To był szalony finał elitarnych rozgrywek. Mieliśmy emocje do ostatnich sekund, zwroty akcji, efektowne bramki i piękne parady golkiperów. Jakby było mało, doszła jeszcze do tego dogrywka i konkurs rzutów karnych. A należy przyznać, że "siódemki" to loteria.

Swojej próby nie wykorzystał Alex Dujshebaev, a FC Barcelona nie myliła się i znów sięgnęła gwiazd. Po dogrywce mieliśmy remis po 32, a po rywalizacji na siódmym metrze 5 do 3 dla Katalończyków.

ZOBACZ WIDEO: Iga Świątek szczerze o marzeniach z dzieciństwa. "Nie wyobrażałam sobie siebie z trofeami"

"Do góry głowy Kielce. Za rok tu wrócimy, aby przywieźć Wam coś, czego nie udało się zdobyć tym razem" - czytamy na oficjalnym Łomży Vive Kielce na Twitterze.

"Bardziej niż pudło Alexa bolą chyba te dwa karne, gdy Wolff dotykał piłki. Tak blisko..." - nawiązuje do kluczowych momentów Sebastian Warzecha z Weszło.

Maciej Wojs z TVP Sport nie ukrywa, że ta porażka będzie bolała, ale też będzie "potężnym paliwem na przyszły sezon".
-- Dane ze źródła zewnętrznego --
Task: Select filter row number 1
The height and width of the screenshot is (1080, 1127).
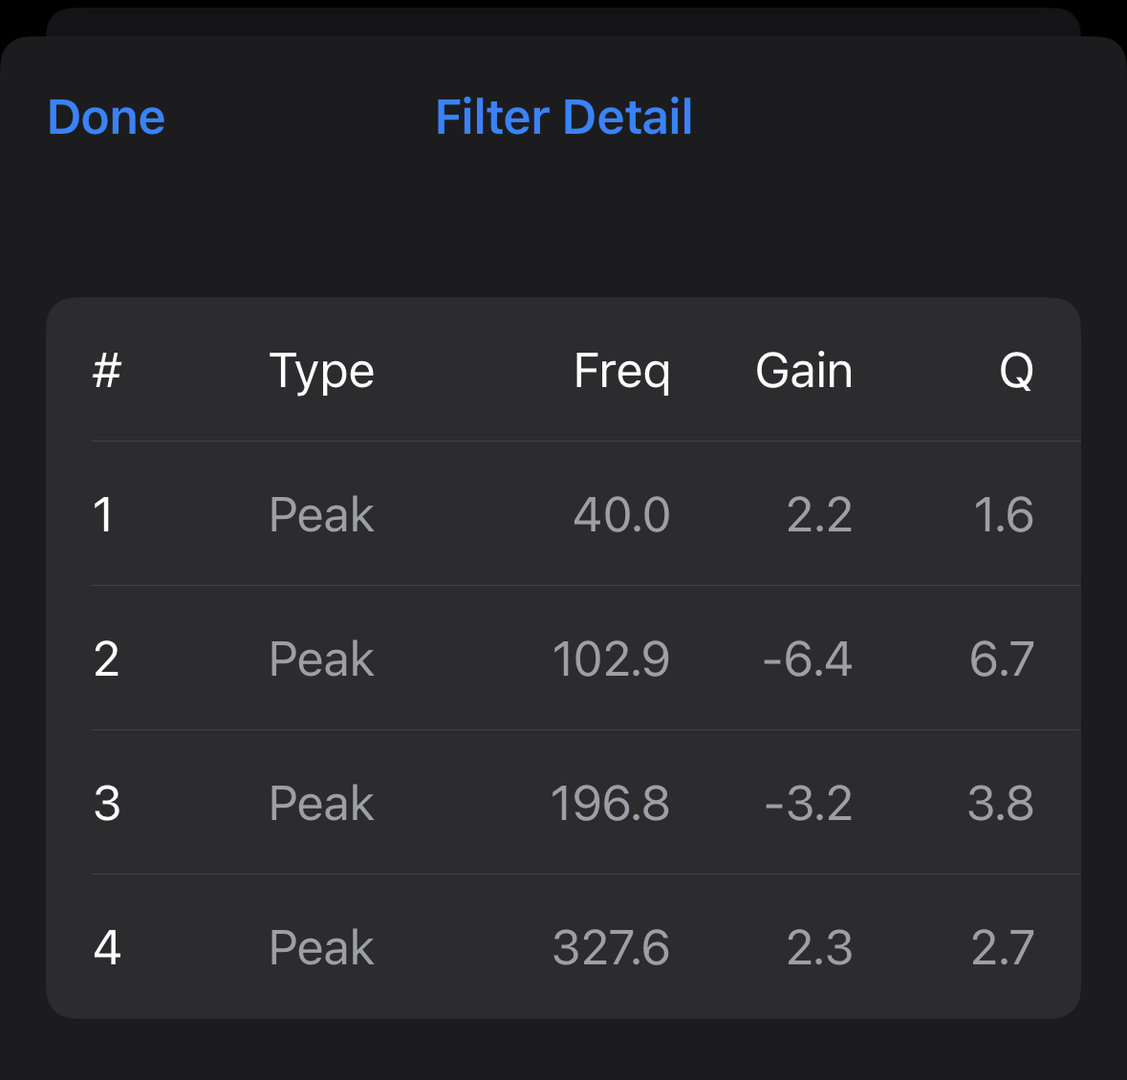Action: [x=564, y=514]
Paweł Nowakowski (WP SportoweFakty) podkreślił z kolei, że finał Ligi Mistrzów z udziałem Łomży Vive Kielce był świetną reklamą polskiej piłki ręcznej. Ma też nadzieję, że ostatnie sukcesy kieleckiego klubu i Orlen Wisły Płock nie pójdą na marne.

"Przegrane po takich meczach bolą najbardziej. Przykro, smutno. Ta drużyna zawsze jednak wraca silniejsza. Odpocznijcie w wakacje, bo kolejny sezon to będzie ogień" - dodaje obecna na miejscu dziennikarka WP SportoweFakty, Aneta Szypnicka.

"Mamy drużynę, która gra nie tylko już F4, ale walczy o puchar i przegrywa po rzutach karnych. 15-20 lat temu nikt nawet o tym nie marzył" - nie ukrywa Damian Pechman z TVP Sport.

Gratulacje przesyła także Maciej Iwański z TVP Sport. Drugie miejsce w Lidze Mistrzów to przecież wciąż ogromny sukces.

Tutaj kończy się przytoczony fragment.